TÂCHES ET EXERCICES =
**A.** Indiquez si chacun des énoncés suivants concorde avec le texte sur la Catalogne, en répondant par oui ou non et en citant les mots décisifs du texte : (i) Dans les années 1960 et 1970, la Catalogne a reçu des centaines de milliers de travailleurs originaires du reste de l'État. (ii) Les Espagnols ont commencé à occuper les places publiques en 2003. (iii) À Barcelone, l'occupation de la place Catalogne a pris fin quand le gouvernement catalan a envoyé la police.
**B.** Poursuivez, s'il vous plaît, le texte sur la Catalogne et le mouvement des Indignés à partir de sa dernière phrase.

TEXTE DE LECTURE =
● ● ● ● ● ● ●

La Catalogne industrielle a été l’un des principaux moteurs économiques de l’Espagne. Dans les années 1960 et 1970, elle a accueilli des centaines de milliers de travailleurs venus du reste de l’État. Au début des années 2000, c’était au tour des travailleurs maghrébins, africains et latino-américains. La Catalogne a ainsi été le théâtre d’importantes luttes sociales à la fin de la dictature franquiste. Après s’être installés de manière très précaire dans des bidonvilles, beaucoup de travailleurs de la périphérie ont revendiqué le droit à une vie digne dans les quartiers populaires. À partir de la lutte des classes, ils ont remporté des conquêtes qui ont marqué l’identité de milliers de Catalans.

 

Mais les premiers pas de la démocratie dans les années 80 ont aussi été guidés par une série d’autres événements : la continuité de la lutte armée du mouvement indépendantiste basque avec des attentats sanglants, la répression de l’État par des moyens paramilitaires (les GAL), la tentative avortée de coup militaire de Tejero le 23 février 1981 – qui rendit crédible le rôle conciliateur et unificateur du Roi Juan Carlos auprès d’une large partie de la société, y compris à l’échelle internationale-, la victoire de Felipe Gonzalez aux élections présidentielles et la mainmise du Parti socialiste sur les mairies à travers un réseau de soutien clientéliste, ou encore l’entrée dans l’Otan par le biais d’un référendum…(2)

 

Manifestation dans la “banlieue rouge” de Barcelone, dans les années 1970. Message sur la pancarte : “Les enfants d’ouvriers voulons étudier”

 

 

De l’occupation des places par les Indignés au « projet » indépendantiste

 

 

En 2011, inspirés par les révoltes de Tunisie et d’Égypte, les Espagnols se mirent à occuper les places publiques. Le mouvement fut baptisé 15M (15 mai) en Espagne ou Indignados en référence à Stéphane Hessel. Le Parti socialiste au pouvoir à Madrid sortait d’une période de grâce qu’il devait principalement à son opposition à la guerre d’Irak en 2003.

À Barcelone, l’occupation de la place Catalogne s’acheva brutalement lorsque le gouvernement catalan envoya la police « nettoyer les lieux ». Les images de violences policières ont marqué une nouvelle génération qui cherchait urgemment des réponses à la crise et au chômage tout en développant une prise de conscience politique. L’un des slogans les plus scandés au sein du 15M ? « Esto no es una crisis, sino una estafa » (ce n’est pas une crise, c’est une arnaque). La corruption et le pantouflage de la classe politique, phénomènes très répandus, étaient également dans la ligne de mire du mouvement. Alors, comment expliquer que les revendications de la société catalane sont si rapidement passées de la défense des droits sociaux à la promotion de l’indépendance ?

● ● ● ● ● ● ●

DONNÉES =
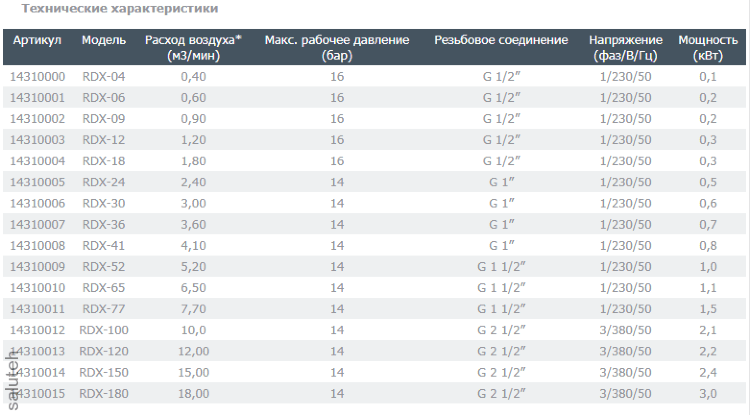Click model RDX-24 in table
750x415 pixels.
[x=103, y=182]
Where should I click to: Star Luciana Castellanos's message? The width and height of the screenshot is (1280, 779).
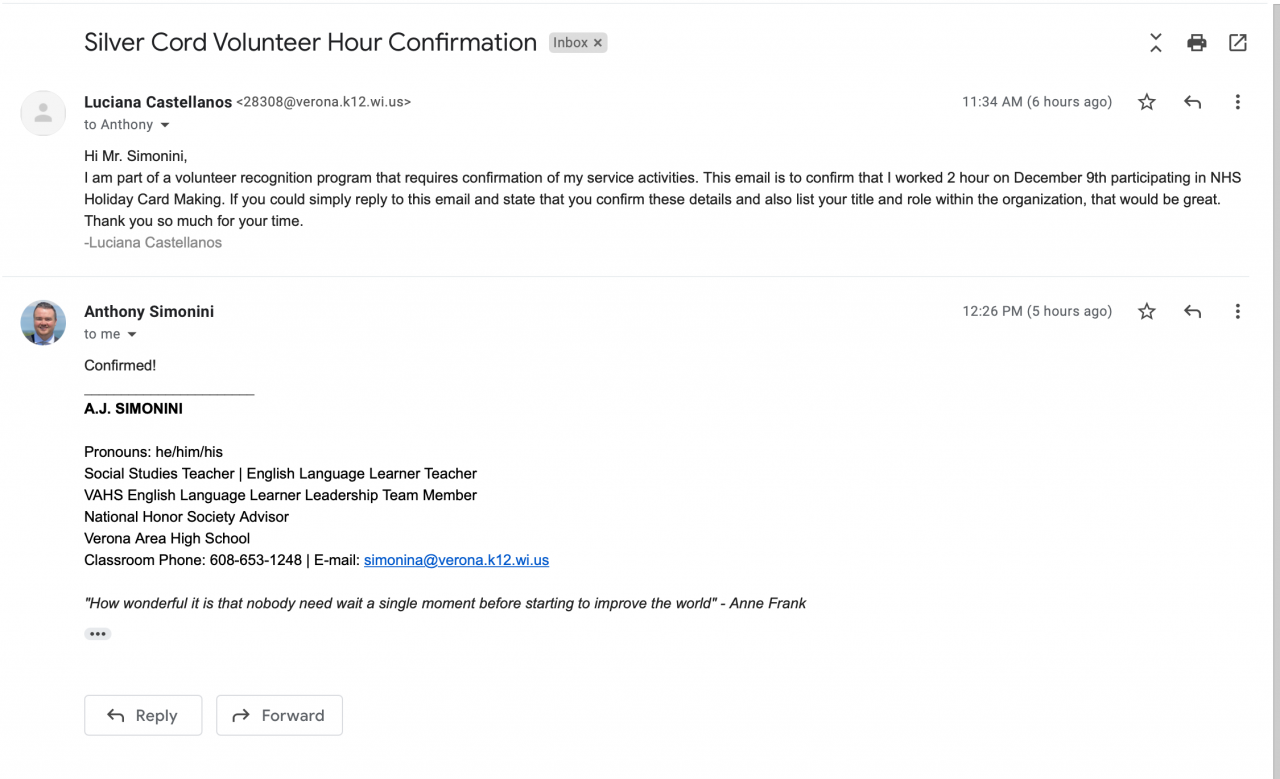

● ● ● ● ● ● ●

RÉSULTATS =
**A.**
(i) Oui : « Dans les années 1960 et 1970, elle a accueilli des centaines de milliers de travailleurs venus du reste de l’État ».
(ii) Non : « En 2011, inspirés par les révoltes de Tunisie et d’Égypte, les Espagnols se mirent à occuper les places publiques ».
(iii) Oui : « l’occupation de la place Catalogne s’acheva brutalement lorsque le gouvernement catalan envoya la police « nettoyer les lieux » ».

**B.**
Au moment où la crise éclate, le gouvernement catalan était composé d’une coalition de forces progressistes (le Tripartit composé par le PSC, l’ERC et ICV-Les Verts). Situation inédite, car le parti de droite, Convergence et Union (CiU), avait été au pouvoir depuis 25 ans ! Considérée jusque-là comme un moteur économique, la Catalogne connaissait alors une situation sociale de plus en plus tendue. C’est à ce moment-là que le président Artur Mas, dauphin désigné comme le successeur de Jordi Pujol, a renouvelé sa stratégie et a dévoilé son agenda indépendantiste. Il pouvait compter sur le travail constant et infatigable d’organisations de la « société civile » catalane qui occupaient le premier plan lors des appels à la mobilisation. C’était aussi une façon de préserver l’image écornée par les scandales de corruption du CiU, notamment l’affaire des 3%. Le parti aurait touché des commissions de 3 voire 4% par des entreprises sur les contrats que leur attribuaient des mairies gérées par le parti. Bilan des magouilles : une escroquerie à hauteur de 6,6 millions d’euros. D’où l’idée largement popularisée que la question catalane n’était qu’un rideau de fumée…

A leur tour, sous le prétexte de la crise, le PS et le PP s’apprêtèrent à graver dans le marbre de la Constitution le principe de « stabilité budgétaire » de l’État, interdisant de « dépasser les limites du déficit établies par l’Union Européenne pour les États membres ».

 

Meeting de coalition Unidos Podemos en faveur de la plurinationalité, lors de la campagne présidentielle, à Barcelone le 11 juin 2016.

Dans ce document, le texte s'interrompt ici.